U.S. productivity grew at a slightly faster-than-expected 2.6 percent annual rate during the first quarter on stronger output than was initially gauged, government data on Wednesday showed.
conomists polled by Reuters had expected non-farm productivity, which measures the hourly output per worker, to increase at a 2.5 percent pace, compared with a previously estimated 2.2 percent rate.
Compared with the first quarter of 2007, non-farm productivity was up 3.3 percent, the quickest pace in nearly four years.
The Labor Department said first quarter output was revised higher to show a 0.7 percent gain at an annual rate, from 0.4 percent previously reported.

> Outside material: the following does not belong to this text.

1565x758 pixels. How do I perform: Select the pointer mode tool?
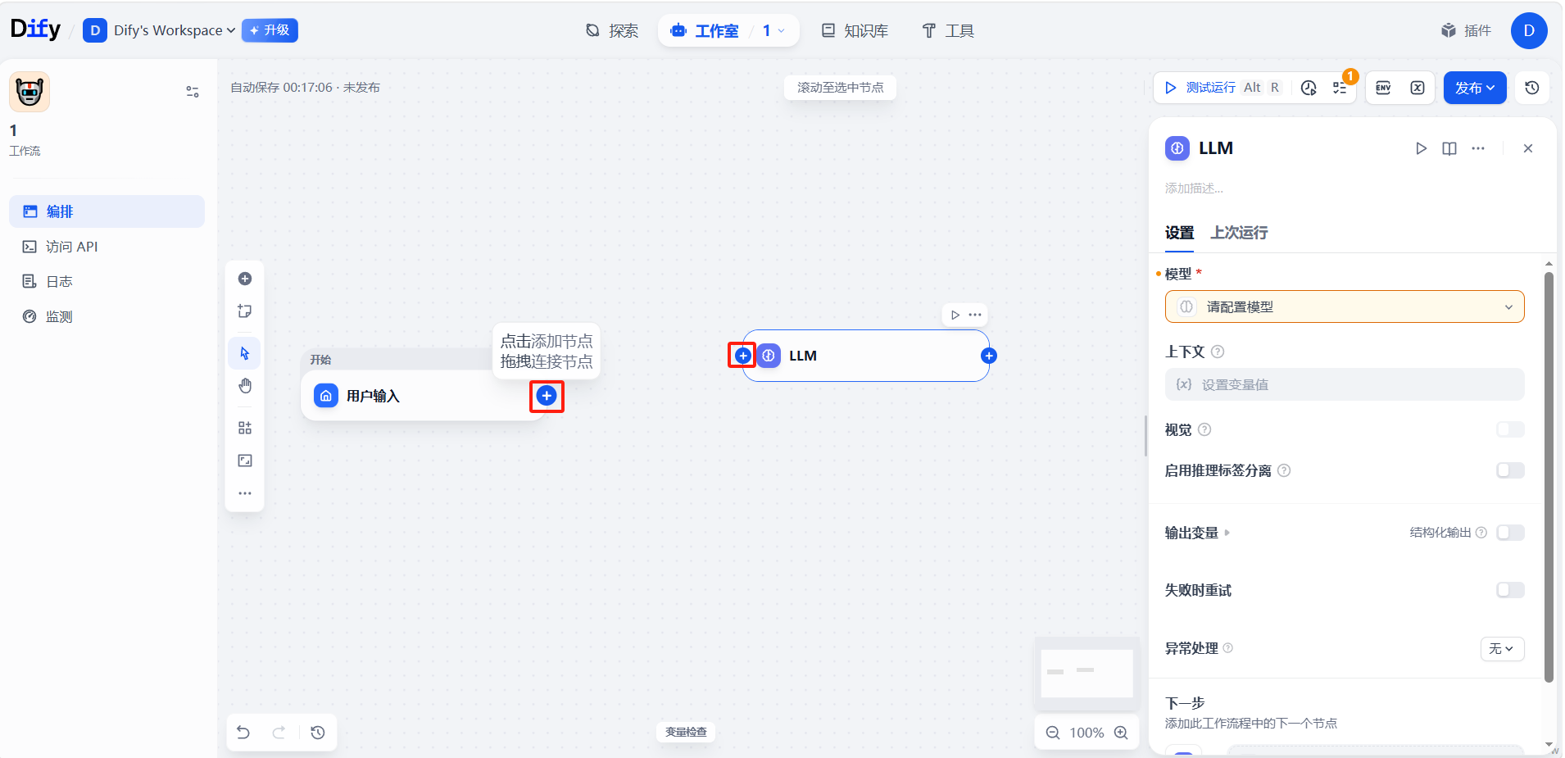(x=245, y=353)
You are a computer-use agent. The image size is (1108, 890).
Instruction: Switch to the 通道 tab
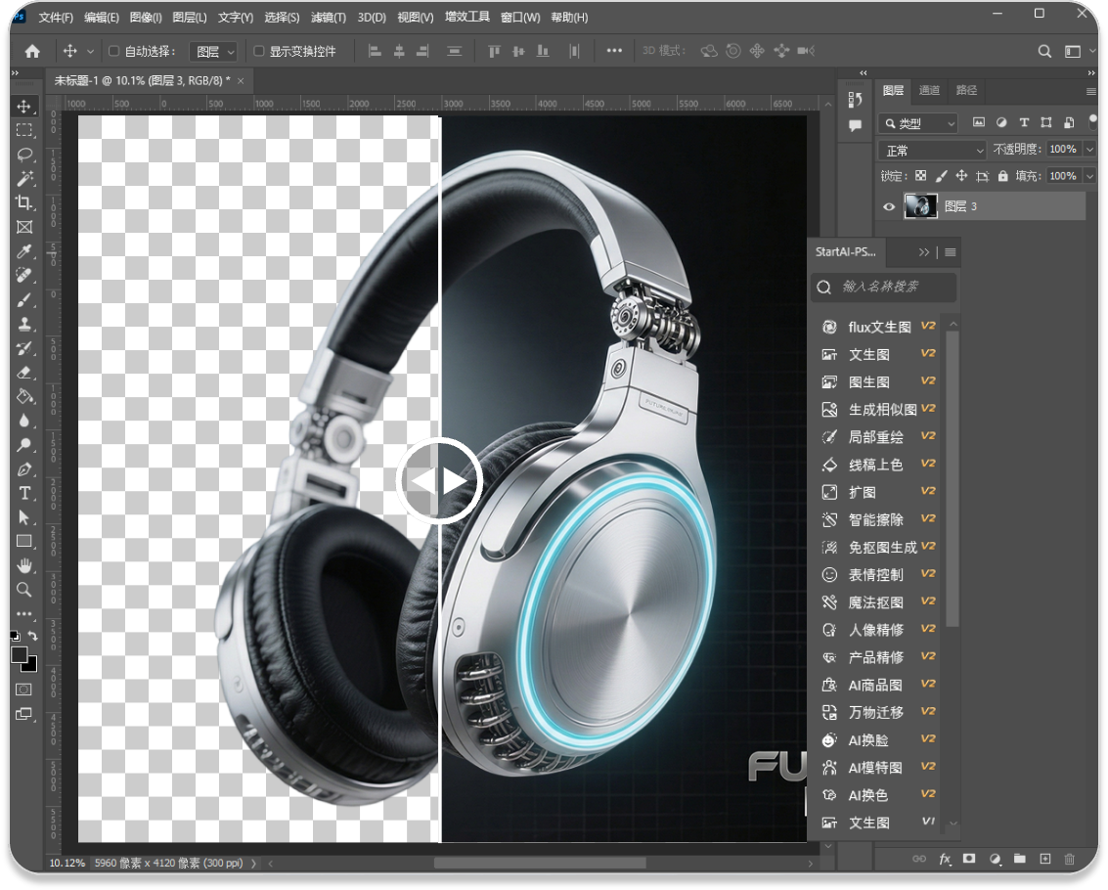pyautogui.click(x=929, y=90)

Worker hours shrank 1.8 percent as businesses cut back on labor inputs to shield profits amid a cooling U.S. economy. It was the third straight quarterly decline in hours.

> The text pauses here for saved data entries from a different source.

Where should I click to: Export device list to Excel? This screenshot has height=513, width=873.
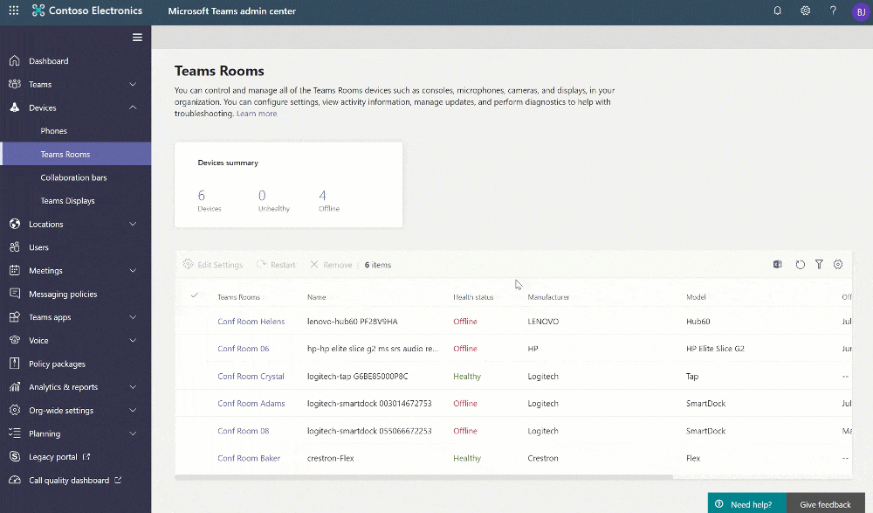(x=777, y=265)
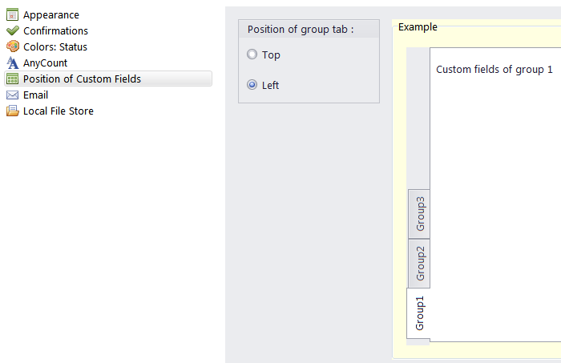Choose the Top label for tab position
The height and width of the screenshot is (363, 561).
(x=271, y=55)
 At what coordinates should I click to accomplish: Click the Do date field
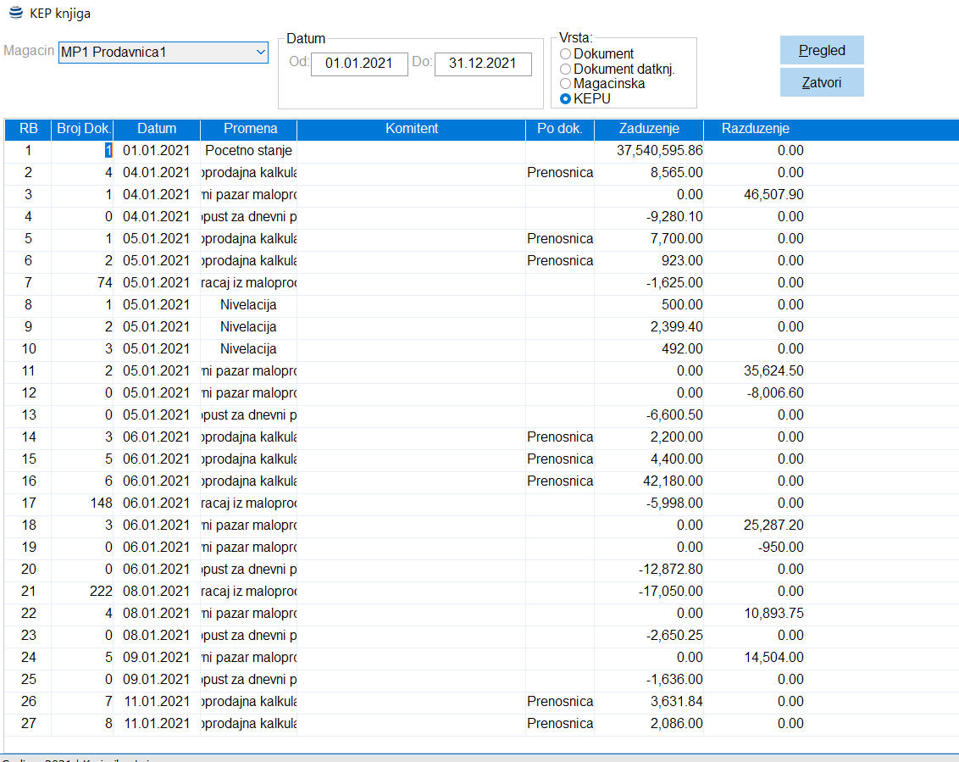click(483, 64)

Unit labor costs, a gauge of inflation and profit pressures closely watched by the Federal Reserve, rose by 2.2 percent at an annual pace, faster than the 2.0 percent rate forecast by analysts.
Compensation per hour rose at a 4.9 percent pace, but adjusted for inflation is was just 0.6 percent.
Aggressive cuts in worker hours will help shield corporate profits and keep wage-related cost pressures under control, helping to reassure the Fed.
The U.S. central bank monitors productivity for clues to inflation pressure over the business cycle, which also reflects the lag between business output and labor input. Non-farm productivity increased at an average annual rate of 2.7 percent from 2000 to 2006, the Labor Department said.
Unit labor costs rose a modest 0.7 percent year-on-year, the smallest rise since the second quarter of 2004. Compensation stood 4.0 percent higher over the year, but actually shrank 0.1 percent once adjusted for inflation.